Bernard Thibault. La CGT est opposée aux solutions que le gouvernement s’apprête à adopter, à savoir repousser l’âge légal de départ en retraite et allonger la durée de cotisation. Ce n’est absolument pas nécessaire pour permettre aux salariés de travailler avant trente ans et après cinquante ans. Ces solutions ne régleraient en rien les problèmes posés. Tout juste cela permettrait-il de reporter une partie du problème de financement des retraites sur celui de l’assurance chômage et sur la solidarité nationale en faveur des salariés qui, immanquablement, se retrouveront sans ressources à la veille de leur départ en retraite. La CGT considère que la solution au problème de financement posé passe d’abord par le développement de l’emploi, une politique industrielle et une politique salariale dynamique, ces deux aspects devant permettre de revenir à un partage plus juste de la valeur ajoutée entre le travail et le capital. L’autre moitié du besoin de financement doit provenir de ressources nouvelles par l’élargissement des cotisations à toutes les rémunérations et par la mise à contribution des revenus financiers des entreprises.
Pensez-vous possible, compte tenu notamment du calendrier, de mettre en échec cette « réforme » ?

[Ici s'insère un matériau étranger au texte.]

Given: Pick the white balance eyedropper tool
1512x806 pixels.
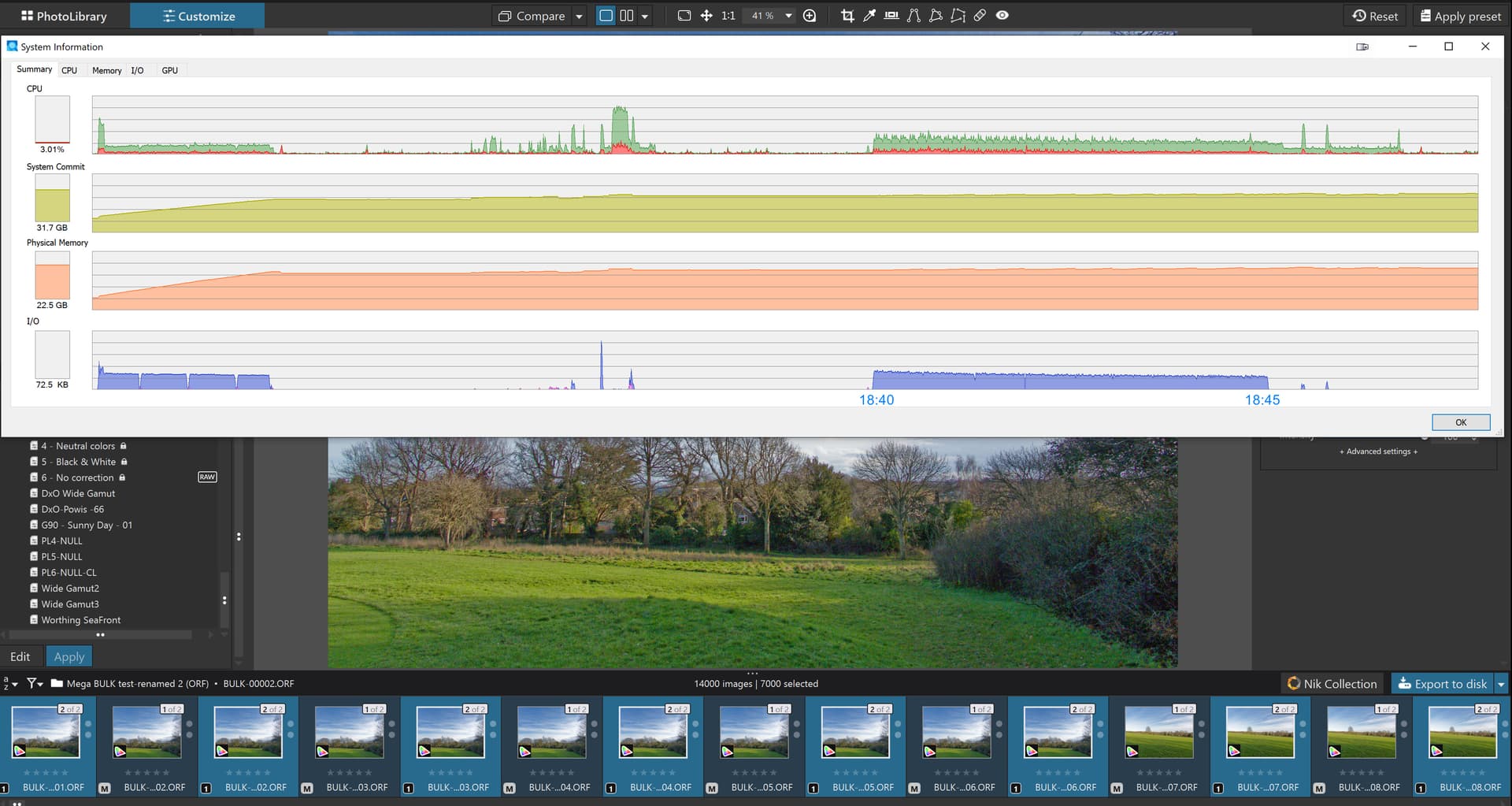Looking at the screenshot, I should coord(869,16).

Bernard Thibault. Le gouvernement entend utiliser une méthode de pseudo-concertation et un calendrier hyper court pour anesthésier les salariés. Ce n’est pas une pratique nouvelle. Ce n’est pas non plus un signe de force car cela témoigne que le pouvoir sent bien qu’il n’est absolument pas à l’abri d’une forte mobilisation des salariés qui l’obligerait à revoir sa copie. Le calendrier représente certes un handicap pour les organisations syndicales puisque la période d’été n’est pas la plus propice aux grandes démonstrations. Mais ce qui sera décisif, c’est la conviction intime de chaque militant que rien n’est joué. La bataille engagée n’est pas jouée d’avance. Le président de la République sort affaibli des élections régionales qui ont témoigné d’une forte hostilité à sa politique économique et sociale. Les salariés n’ont pas changé d’avis sur cette politique en deux mois et les différents sondages réalisés depuis montrent que la défiance reste grande. Sur la question des retraites, les salariés font largement plus confiance aux syndicats qu’au gouvernement et au Medef. Pourquoi se laisseraient-ils convaincre que les solutions prônées depuis des années par le Medef, et que s’apprête à mettre en œuvre le gouvernement, sont les bonnes ? Et ce alors qu’ils restent profondément attachés au droit à la retraite à soixante ans. Je considère donc qu’à ce stade les syndicats ont des cartes en main et peuvent bousculer les plans gouvernementaux s’ils poursuivent et renforcent la démarche unitaire engagée.